---- Supplied data
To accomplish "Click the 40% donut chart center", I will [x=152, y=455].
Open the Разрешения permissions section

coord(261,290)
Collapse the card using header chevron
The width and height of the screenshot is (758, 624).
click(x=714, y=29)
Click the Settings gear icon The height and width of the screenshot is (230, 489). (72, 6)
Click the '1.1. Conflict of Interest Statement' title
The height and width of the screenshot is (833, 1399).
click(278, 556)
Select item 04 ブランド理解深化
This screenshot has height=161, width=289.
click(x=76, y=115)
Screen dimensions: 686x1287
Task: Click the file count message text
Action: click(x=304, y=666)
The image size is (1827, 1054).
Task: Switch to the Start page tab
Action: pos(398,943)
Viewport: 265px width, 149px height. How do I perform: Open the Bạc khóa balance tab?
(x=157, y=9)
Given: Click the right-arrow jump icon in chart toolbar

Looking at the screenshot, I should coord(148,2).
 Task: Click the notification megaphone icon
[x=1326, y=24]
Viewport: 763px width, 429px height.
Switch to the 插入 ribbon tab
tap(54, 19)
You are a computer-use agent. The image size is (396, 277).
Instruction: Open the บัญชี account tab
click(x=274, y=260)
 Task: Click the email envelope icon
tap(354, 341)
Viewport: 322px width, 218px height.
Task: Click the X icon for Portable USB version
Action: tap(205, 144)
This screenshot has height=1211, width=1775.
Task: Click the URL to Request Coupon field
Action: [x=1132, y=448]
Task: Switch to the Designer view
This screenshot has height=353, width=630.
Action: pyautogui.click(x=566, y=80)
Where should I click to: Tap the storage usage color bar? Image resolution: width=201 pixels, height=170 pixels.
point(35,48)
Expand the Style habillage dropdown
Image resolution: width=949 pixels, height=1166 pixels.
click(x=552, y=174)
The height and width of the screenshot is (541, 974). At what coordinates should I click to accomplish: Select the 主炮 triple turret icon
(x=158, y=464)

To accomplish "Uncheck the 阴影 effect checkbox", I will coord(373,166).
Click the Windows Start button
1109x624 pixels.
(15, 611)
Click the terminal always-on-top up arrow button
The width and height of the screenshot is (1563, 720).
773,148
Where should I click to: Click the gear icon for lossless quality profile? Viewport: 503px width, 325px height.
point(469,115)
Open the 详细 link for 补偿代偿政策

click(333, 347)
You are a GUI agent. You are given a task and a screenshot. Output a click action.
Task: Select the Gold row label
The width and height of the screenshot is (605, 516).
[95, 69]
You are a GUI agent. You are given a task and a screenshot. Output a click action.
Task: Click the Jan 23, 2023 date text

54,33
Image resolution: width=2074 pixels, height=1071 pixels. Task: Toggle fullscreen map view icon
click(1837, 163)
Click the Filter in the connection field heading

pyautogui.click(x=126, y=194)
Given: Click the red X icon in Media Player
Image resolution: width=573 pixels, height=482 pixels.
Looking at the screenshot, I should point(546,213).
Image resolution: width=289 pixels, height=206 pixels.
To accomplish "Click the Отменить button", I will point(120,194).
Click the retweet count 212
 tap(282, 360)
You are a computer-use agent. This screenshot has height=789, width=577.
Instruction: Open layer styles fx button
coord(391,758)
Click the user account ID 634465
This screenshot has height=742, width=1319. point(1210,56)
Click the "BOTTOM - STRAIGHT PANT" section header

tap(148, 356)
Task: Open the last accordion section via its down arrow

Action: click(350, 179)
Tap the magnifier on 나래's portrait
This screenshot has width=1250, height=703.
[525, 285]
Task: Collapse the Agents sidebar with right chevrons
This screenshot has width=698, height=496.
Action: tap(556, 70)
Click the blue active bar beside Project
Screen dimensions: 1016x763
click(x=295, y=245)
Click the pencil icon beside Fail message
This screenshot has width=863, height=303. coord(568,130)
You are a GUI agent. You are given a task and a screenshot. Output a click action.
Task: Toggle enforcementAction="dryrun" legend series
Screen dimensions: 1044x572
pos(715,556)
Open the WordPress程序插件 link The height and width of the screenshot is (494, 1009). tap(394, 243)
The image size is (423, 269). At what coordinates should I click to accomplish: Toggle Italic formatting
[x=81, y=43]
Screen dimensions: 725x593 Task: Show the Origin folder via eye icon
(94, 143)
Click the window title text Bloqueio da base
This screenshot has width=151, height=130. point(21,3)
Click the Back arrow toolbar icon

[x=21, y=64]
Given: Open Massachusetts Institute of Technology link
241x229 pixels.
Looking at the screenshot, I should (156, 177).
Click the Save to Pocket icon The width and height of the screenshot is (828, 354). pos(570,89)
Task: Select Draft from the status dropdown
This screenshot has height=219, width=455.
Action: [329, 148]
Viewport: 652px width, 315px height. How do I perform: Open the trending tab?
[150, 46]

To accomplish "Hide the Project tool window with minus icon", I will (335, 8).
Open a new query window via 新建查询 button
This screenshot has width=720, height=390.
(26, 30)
--------
Problem to solve – Copy the records above word for word, from the line with "I will coord(373,166)." to the line with "tap(282, 360)", including both of those lines.

Expected output –
To accomplish "Uncheck the 阴影 effect checkbox", I will coord(373,166).
Click the Windows Start button
1109x624 pixels.
(15, 611)
Click the terminal always-on-top up arrow button
The width and height of the screenshot is (1563, 720).
773,148
Where should I click to: Click the gear icon for lossless quality profile? Viewport: 503px width, 325px height.
point(469,115)
Open the 详细 link for 补偿代偿政策

click(333, 347)
You are a GUI agent. You are given a task and a screenshot. Output a click action.
Task: Select the Gold row label
The width and height of the screenshot is (605, 516).
[95, 69]
You are a GUI agent. You are given a task and a screenshot. Output a click action.
Task: Click the Jan 23, 2023 date text

54,33
Image resolution: width=2074 pixels, height=1071 pixels. Task: Toggle fullscreen map view icon
click(1837, 163)
Click the Filter in the connection field heading

pyautogui.click(x=126, y=194)
Given: Click the red X icon in Media Player
Image resolution: width=573 pixels, height=482 pixels.
Looking at the screenshot, I should point(546,213).
Image resolution: width=289 pixels, height=206 pixels.
To accomplish "Click the Отменить button", I will point(120,194).
Click the retweet count 212
 tap(282, 360)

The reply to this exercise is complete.